▶ [ABOUT THIS TASK] Output, word for word, the lines of this listing that fall between the line with "You are a computer-use agent. 1512x805" and the line with "Click the red esv2182370 (Bentley2008) bar", counting both of those lines, and no others.

▶ [DATASET CONTENT]
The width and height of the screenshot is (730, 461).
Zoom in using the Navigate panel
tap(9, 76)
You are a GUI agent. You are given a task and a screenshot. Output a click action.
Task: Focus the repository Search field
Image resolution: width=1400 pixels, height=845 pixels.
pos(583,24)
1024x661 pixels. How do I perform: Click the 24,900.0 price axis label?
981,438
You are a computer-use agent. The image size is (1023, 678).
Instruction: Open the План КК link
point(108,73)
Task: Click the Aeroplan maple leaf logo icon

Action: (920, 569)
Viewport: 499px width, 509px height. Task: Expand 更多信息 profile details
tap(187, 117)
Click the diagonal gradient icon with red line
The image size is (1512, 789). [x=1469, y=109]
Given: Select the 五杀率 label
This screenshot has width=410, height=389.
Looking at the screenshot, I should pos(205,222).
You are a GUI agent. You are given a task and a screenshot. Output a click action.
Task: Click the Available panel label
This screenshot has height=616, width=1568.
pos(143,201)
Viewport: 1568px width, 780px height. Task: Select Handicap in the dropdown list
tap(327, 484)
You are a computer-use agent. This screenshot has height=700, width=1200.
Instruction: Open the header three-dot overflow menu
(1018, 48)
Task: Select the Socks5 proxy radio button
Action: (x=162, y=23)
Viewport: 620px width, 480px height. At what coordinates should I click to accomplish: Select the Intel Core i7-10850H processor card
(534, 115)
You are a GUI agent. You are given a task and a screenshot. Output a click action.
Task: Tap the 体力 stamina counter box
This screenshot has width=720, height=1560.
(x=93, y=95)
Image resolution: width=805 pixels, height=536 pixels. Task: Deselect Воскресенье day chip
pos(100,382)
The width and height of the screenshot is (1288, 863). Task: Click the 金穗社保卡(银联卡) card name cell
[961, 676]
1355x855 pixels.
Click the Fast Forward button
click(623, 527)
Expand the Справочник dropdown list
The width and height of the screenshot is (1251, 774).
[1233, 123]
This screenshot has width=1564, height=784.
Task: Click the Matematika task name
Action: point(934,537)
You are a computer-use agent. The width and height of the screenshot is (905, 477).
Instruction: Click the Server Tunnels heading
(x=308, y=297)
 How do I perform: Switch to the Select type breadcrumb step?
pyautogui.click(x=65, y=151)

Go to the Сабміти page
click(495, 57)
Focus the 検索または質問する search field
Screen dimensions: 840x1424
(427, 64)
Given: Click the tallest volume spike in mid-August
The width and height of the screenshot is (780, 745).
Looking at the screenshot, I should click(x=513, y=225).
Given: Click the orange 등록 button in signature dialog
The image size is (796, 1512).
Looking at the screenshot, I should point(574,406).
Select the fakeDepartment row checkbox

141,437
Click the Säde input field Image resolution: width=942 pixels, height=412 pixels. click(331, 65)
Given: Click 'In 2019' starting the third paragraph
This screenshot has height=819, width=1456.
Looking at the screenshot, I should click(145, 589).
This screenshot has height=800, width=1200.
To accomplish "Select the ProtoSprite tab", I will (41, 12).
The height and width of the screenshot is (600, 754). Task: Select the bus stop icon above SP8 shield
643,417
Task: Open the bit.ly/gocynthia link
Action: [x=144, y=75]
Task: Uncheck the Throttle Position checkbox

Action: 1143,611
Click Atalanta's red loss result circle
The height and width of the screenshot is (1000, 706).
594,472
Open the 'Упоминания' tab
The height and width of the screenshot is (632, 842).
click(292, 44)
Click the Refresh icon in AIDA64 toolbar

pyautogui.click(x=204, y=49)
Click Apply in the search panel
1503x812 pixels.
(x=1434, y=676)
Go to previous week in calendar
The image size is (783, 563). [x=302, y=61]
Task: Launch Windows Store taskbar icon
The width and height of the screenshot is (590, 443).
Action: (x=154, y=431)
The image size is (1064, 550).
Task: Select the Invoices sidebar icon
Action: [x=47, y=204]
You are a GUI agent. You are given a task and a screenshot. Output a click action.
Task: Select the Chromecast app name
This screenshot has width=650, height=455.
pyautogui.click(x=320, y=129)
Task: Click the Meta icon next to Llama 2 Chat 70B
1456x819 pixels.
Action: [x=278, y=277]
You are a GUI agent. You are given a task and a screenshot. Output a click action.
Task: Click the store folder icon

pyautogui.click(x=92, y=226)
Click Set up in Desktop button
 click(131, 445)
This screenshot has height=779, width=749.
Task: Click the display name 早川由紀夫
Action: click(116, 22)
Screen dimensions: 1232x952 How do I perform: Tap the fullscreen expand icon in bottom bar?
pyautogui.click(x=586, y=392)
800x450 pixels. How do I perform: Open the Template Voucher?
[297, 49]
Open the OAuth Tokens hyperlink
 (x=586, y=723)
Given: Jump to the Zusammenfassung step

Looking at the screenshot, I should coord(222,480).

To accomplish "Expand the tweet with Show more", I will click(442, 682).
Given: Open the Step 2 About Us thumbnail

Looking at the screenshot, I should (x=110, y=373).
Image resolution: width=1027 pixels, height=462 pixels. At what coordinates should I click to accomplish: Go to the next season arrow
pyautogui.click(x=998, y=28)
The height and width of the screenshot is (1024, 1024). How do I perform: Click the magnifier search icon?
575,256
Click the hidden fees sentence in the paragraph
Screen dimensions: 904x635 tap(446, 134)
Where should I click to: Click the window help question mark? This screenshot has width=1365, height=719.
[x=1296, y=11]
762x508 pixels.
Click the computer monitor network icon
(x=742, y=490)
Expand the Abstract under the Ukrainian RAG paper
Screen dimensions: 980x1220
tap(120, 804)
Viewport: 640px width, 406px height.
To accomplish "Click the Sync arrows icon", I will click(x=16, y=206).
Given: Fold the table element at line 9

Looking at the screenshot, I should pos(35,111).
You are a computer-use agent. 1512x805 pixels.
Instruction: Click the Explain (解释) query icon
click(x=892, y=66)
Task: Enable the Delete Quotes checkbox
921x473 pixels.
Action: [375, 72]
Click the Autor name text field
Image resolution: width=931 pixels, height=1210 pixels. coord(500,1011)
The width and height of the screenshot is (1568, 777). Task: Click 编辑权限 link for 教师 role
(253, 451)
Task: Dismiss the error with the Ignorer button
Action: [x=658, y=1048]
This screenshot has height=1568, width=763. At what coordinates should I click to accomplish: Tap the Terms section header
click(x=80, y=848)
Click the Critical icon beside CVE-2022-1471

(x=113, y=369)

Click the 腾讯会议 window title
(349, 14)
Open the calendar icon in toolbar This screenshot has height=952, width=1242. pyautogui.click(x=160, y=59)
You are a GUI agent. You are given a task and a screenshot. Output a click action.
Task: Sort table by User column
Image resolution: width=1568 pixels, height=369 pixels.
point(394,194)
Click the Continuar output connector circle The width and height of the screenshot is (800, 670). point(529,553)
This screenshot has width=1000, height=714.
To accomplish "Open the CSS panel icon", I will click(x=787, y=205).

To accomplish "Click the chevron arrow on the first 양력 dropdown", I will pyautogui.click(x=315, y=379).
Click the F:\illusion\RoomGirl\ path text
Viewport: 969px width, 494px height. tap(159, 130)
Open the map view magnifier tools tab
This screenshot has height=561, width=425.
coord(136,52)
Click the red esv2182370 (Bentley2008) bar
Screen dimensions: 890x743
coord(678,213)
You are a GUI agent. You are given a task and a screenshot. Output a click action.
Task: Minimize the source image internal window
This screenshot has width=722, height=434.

▶ [RESULT BELOW]
You are a computer-use agent. 1512x805 pixels.
Instruction: Click the Explain (解释) query icon
click(x=892, y=66)
Task: Enable the Delete Quotes checkbox
921x473 pixels.
Action: [375, 72]
Click the Autor name text field
Image resolution: width=931 pixels, height=1210 pixels. coord(500,1011)
The width and height of the screenshot is (1568, 777). Task: Click 编辑权限 link for 教师 role
(253, 451)
Task: Dismiss the error with the Ignorer button
Action: [x=658, y=1048]
This screenshot has height=1568, width=763. At what coordinates should I click to accomplish: Tap the Terms section header
click(x=80, y=848)
Click the Critical icon beside CVE-2022-1471

(x=113, y=369)

Click the 腾讯会议 window title
(349, 14)
Open the calendar icon in toolbar This screenshot has height=952, width=1242. pyautogui.click(x=160, y=59)
You are a GUI agent. You are given a task and a screenshot. Output a click action.
Task: Sort table by User column
Image resolution: width=1568 pixels, height=369 pixels.
point(394,194)
Click the Continuar output connector circle The width and height of the screenshot is (800, 670). point(529,553)
This screenshot has width=1000, height=714.
To accomplish "Open the CSS panel icon", I will click(x=787, y=205).

To accomplish "Click the chevron arrow on the first 양력 dropdown", I will pyautogui.click(x=315, y=379).
Click the F:\illusion\RoomGirl\ path text
Viewport: 969px width, 494px height. tap(159, 130)
Open the map view magnifier tools tab
This screenshot has height=561, width=425.
coord(136,52)
Click the red esv2182370 (Bentley2008) bar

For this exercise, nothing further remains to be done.